In a (healthy) company, you have PMs and executives who will tell the overly opinionated engineers to STFU and actually implement things that move the needle and solve problems users are facing.
This is also why most open source projects have terrible UI/UX and any designer who attempts to help and improve things finds themselves ignored, with no means to actually carry out any decision, and walk away soon after.
In fact larger open source GUI projects also tend to suffer from the opposite: with multiple equally powerful maintainers, a good number of contributors, and no one to rally them behind a coherent design, you get a messy bag of poorly documented features spread all over the place. Design by programmer is usually bad enough; design by a loosely-connected web of programmers working almost independently is even worse. Also, a lot of the developers/users are ideologically motivated and heavily invested, when you point out how bad the software is for the average user, instead of reflecting on it they often get defensive.
> “and there’s no one with the power to rebuff them”
Except for those that discover the fork button. /s
In all seriousness I think that what you mean is that people rarely have the power to fork a project and drag all the users and development expertise over to their version. Especially if they are simply users of the system and not contributors. Users of commercial software can get companies to do stuff for them with their wallets.
> any designer who attempts to help and improve things finds themselves ignored, with no means to actually carry out any decision, and walk away soon after.
Ah yes, remember how long it took before image thumbnails appeared in the GTK file picker? Finally in 2022, but that was after countless forks and patches submitted that implemented them.
It stems from a bias, developers are power/expert users and their interface behavior is likely matching, which means they are heavily reliant on keyboard shortcuts (Think Blender 1.x and Blender 2.x who leaned heavily and even exclusively on shortcuts)
This gives them the idea that their software is very powerful (and probably is) but this creates a cliff to the beginner and intermediate level users.
A lot of examples can be found in “About Face: On interaction design” by Alan Cooper.
Well, Resolve suffers from the same attitude in places. While a good and usable product, it suffers from many design gaffes that go unaddressed year after year, despite denying users functions that are expected in any similar product.
The render-job UI is pretty shambolic (as is the treacherously inaccurate timeline on the same page), for example. And BMD refuses to add simple functions like "match timeline properties to clip." Instead they have a prompt that offers to match only frame rate, in contrast to just about every other media-editing app I can think of. Fixing that should be easy; and if it isn't, the codebase must be hopelessly inept.
The integrations of Fusion and Fairlight are buggy and exhibit nonsensical and misleading UI behavior. Resolve has a node view... oh wait, now it has two node views, which are not integrated with each other or with the editor. Fixing that should be priority one, which could create a truly excellent hybrid product that some of us have asking for for years.

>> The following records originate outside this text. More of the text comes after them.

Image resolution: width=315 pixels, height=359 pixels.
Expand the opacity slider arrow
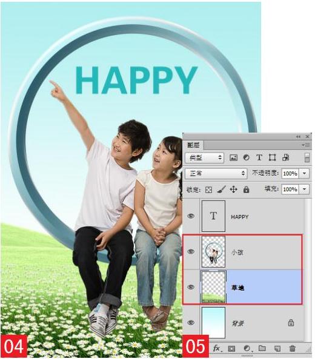[x=304, y=174]
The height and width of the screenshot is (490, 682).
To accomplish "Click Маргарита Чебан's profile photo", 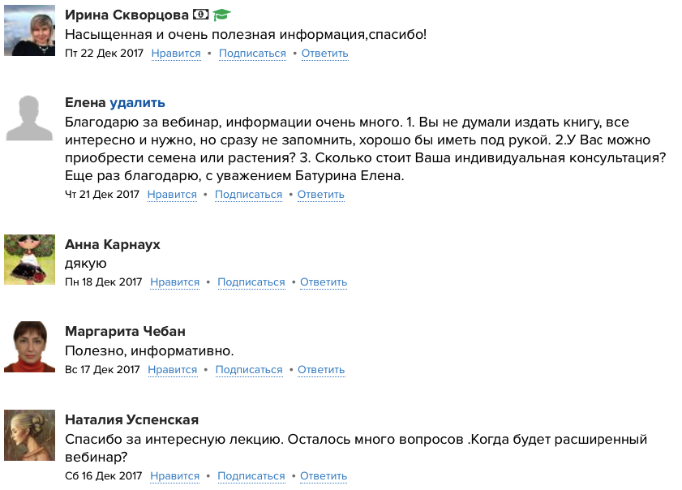I will (29, 347).
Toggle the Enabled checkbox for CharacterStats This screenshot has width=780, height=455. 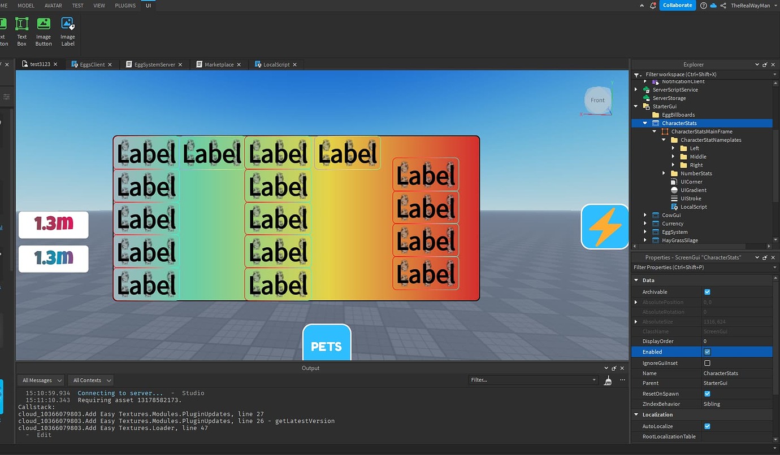(x=707, y=352)
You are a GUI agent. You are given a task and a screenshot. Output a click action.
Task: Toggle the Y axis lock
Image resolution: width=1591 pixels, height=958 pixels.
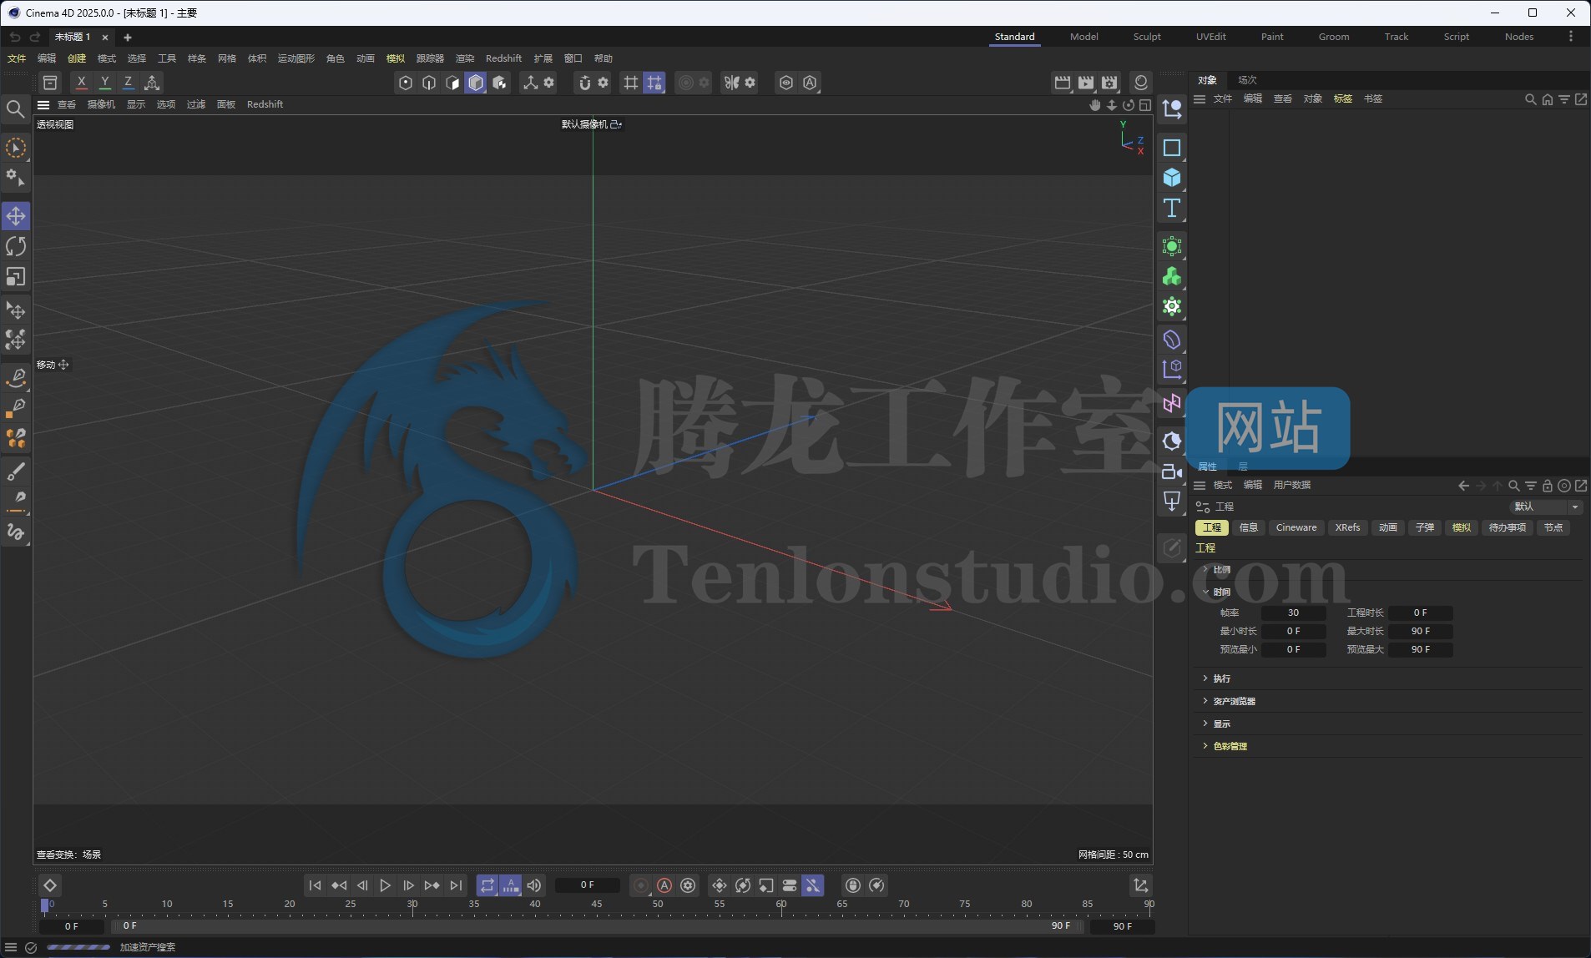104,83

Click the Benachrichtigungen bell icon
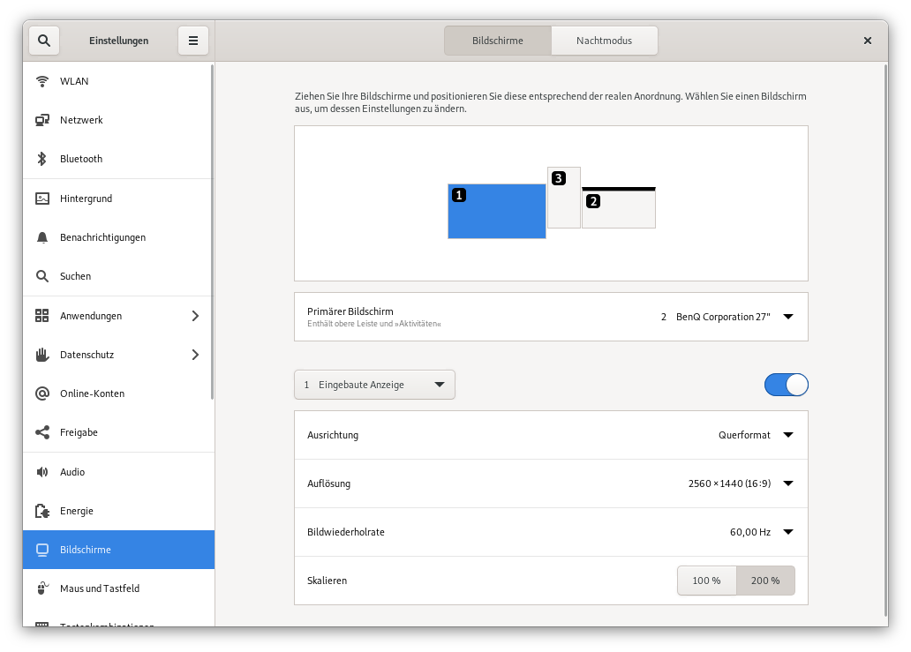click(x=41, y=237)
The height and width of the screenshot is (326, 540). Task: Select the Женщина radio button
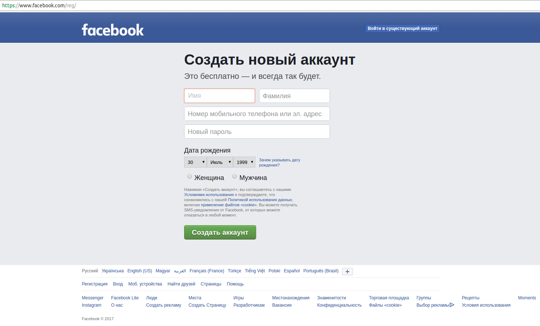(190, 177)
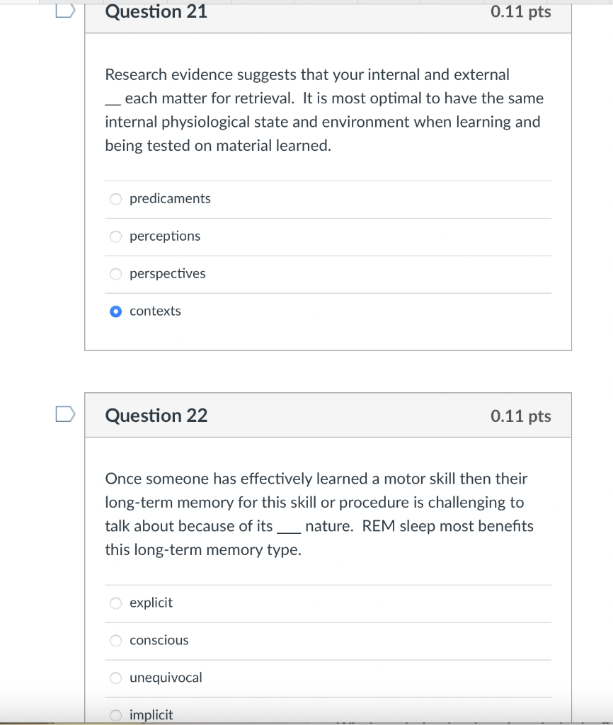Click the 'conscious' answer label text
The image size is (613, 725).
coord(159,641)
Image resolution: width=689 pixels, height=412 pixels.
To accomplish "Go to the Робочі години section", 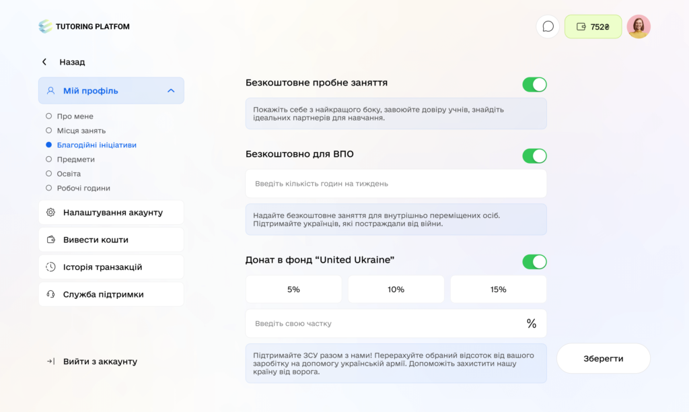I will [83, 188].
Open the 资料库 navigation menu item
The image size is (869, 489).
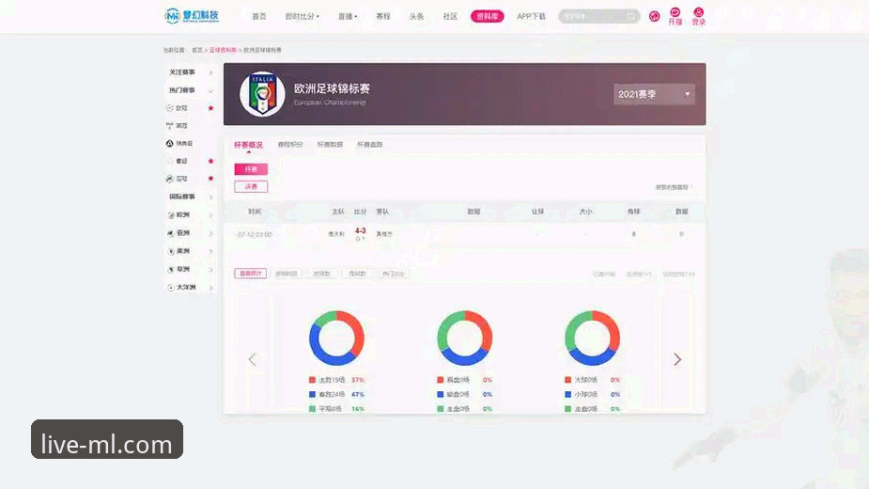[488, 17]
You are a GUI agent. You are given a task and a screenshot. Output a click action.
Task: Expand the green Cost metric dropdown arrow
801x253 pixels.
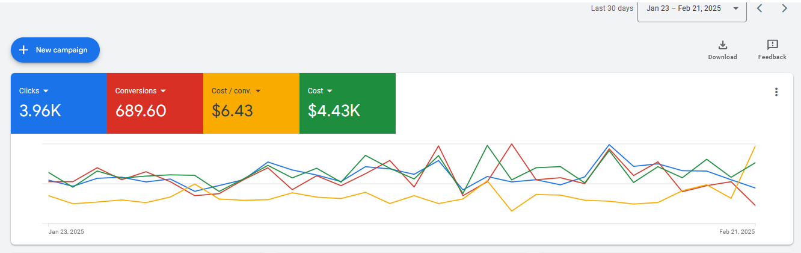click(x=330, y=91)
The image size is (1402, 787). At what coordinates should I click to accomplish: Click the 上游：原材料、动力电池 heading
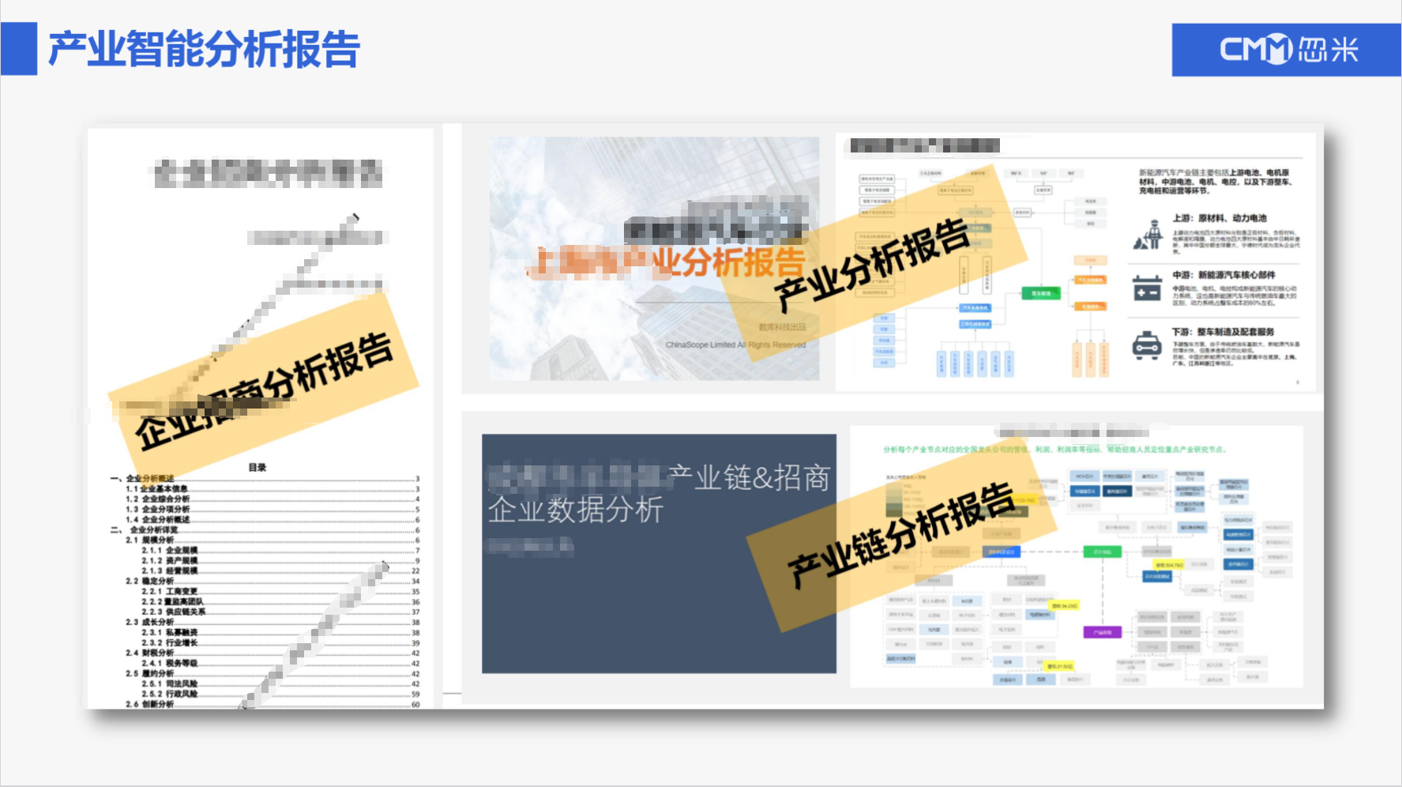1219,218
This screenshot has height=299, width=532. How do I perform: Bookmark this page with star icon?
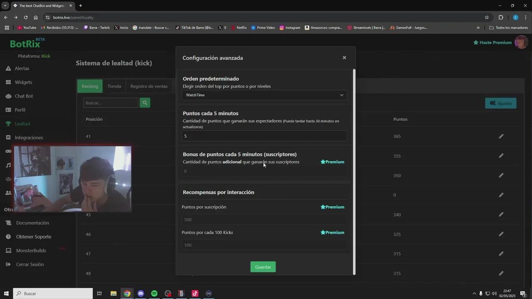pyautogui.click(x=487, y=17)
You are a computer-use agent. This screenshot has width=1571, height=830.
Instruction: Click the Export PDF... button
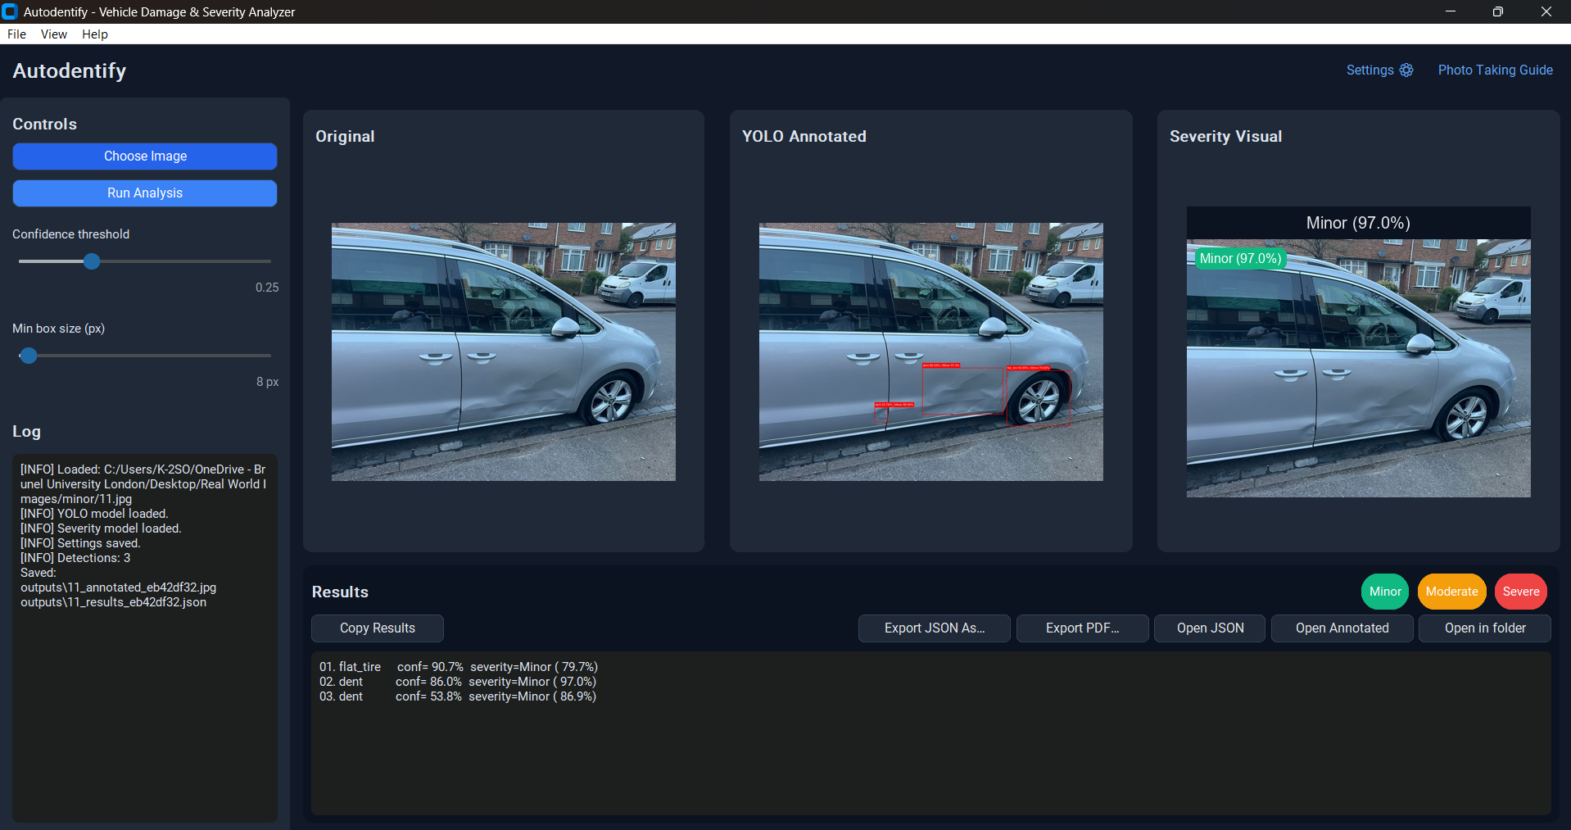tap(1082, 628)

And now they've ported the thing to the iPad. Really? I realize that from the outside we don't know how engineering people are allocated, but nonetheless it seems absurd to spend resources on that while the desktop product suffers from serious defects that have languished for a long time.
In a (healthy) company, you have PMs and executives who will tell the overly opinionated engineers to STFU and actually implement things that move the needle and solve problems users are facing.
This is also why most open source projects have terrible UI/UX and any designer who attempts to help and improve things finds themselves ignored, with no means to actually carry out any decision, and walk away soon after.